L’Africa orientale nel gioco delle grandi Potenze

Dal crollo dell’Unione Sovietica in avanti, l’area di maggior attrito tra le grandi potenze sono stati il bacino del Mediterraneo e l’Asia anteriore: attorno al 2020, però, emerge con chiarezza che i giochi si stiano allargando all’Africa orientale, segnando un ulteriore salto di qualità nel duello per l’assetto del XXI. Non più Eurasia, ma Afro-euro-asia. I colossi continentali, Cina e Russia, circumnavigando la massa euroasiatica, si stanno incontrando nel Mar Rosso, cerniera tra Asia ed Africa e mare di collegamento tra il Mediterraneo e l’Oceano Indiano. All’attivismo russo-cinese, sigillato dall’installazione di una base navale in Sudan, corrisponde il tentativo angloamericano di destabilizzare la regione fomentando le tensioni inter-etniche, specialmente in uno Stato chiave come l’Etiopia.
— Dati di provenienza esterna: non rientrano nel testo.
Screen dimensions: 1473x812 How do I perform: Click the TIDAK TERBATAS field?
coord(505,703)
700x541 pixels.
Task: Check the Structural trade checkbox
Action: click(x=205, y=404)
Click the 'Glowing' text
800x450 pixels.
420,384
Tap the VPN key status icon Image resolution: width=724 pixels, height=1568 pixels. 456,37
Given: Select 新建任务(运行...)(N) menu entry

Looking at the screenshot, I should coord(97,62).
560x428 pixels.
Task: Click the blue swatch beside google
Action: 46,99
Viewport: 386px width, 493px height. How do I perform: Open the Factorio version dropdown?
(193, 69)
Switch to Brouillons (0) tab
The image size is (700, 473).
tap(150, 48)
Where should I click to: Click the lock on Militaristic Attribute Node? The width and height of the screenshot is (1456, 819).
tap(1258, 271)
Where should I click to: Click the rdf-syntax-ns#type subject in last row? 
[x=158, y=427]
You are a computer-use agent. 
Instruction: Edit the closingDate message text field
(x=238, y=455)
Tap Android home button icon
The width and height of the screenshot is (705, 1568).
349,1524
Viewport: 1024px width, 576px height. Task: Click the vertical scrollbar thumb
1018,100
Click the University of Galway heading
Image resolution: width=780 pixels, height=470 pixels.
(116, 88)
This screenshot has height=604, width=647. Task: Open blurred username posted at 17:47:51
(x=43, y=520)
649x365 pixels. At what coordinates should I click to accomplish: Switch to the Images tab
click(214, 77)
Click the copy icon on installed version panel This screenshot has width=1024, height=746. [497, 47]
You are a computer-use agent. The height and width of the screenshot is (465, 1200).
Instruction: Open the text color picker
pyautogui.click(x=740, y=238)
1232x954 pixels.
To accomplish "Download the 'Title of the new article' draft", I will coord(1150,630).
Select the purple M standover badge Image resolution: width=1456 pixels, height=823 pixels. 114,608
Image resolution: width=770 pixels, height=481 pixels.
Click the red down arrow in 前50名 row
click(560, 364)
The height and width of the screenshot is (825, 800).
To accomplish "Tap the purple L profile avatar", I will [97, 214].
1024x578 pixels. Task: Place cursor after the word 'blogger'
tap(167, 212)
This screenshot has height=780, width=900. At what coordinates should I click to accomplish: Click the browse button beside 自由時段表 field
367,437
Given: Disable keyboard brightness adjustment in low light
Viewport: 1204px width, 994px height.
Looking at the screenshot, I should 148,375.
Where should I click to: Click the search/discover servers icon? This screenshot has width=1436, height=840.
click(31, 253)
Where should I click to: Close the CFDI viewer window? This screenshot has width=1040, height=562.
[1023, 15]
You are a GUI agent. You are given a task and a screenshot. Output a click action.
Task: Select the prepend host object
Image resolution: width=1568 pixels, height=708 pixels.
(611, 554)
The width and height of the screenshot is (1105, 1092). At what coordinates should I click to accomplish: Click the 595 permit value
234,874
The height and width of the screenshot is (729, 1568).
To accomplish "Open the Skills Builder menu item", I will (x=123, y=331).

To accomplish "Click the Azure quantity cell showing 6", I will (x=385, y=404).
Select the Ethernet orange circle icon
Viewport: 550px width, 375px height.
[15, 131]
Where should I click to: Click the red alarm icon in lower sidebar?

Reminiscenze africane degli anni ‘30…

Il 2020, con le sue mille drammatiche sfaccettature, segna un punto di svolta anche nella geopolitica mondiale grazie al “risveglio” dell’Africa Orientale: per ritrovare un antecedente al ruolo giocato oggi dal Corno d’Africa bisogna probabilmente risalire al 1935, quando gli italiani, conducendo e vincendo la guerra d’Abissinia, si installarono in Etiopia che, saldata all’Eritrea e alla Somalia, costituì l’Africa Orientale Italiana (AOI). Una certa storiografia post-bellica, leggera e faziosa, parlò della guerra d’Etiopia come di “un’avventura coloniale fuori tempo massimo”: l’impresa corrispondeva invece al grande disegno geopolitico di saldare Mediterraneo, Mar Rosso ed Oceano Indiano, inserendo l’Italia in quello che avrebbe dovuto essere la principale direttrice economica del XX secolo: non più Europa-America, ma Europa-Asia. Ne parleremo più diffusamente nel secondo tomo delle Pan-regioni, in uscita nella primavera del 2021. La stessa identica dinamica di fondo spiega perché oggi, autunno del 2020, l’Africa Orientale torni ad essere alla ribalta della politica mondiale, dopo un lungo, lunghissimo, periodo di eclissi.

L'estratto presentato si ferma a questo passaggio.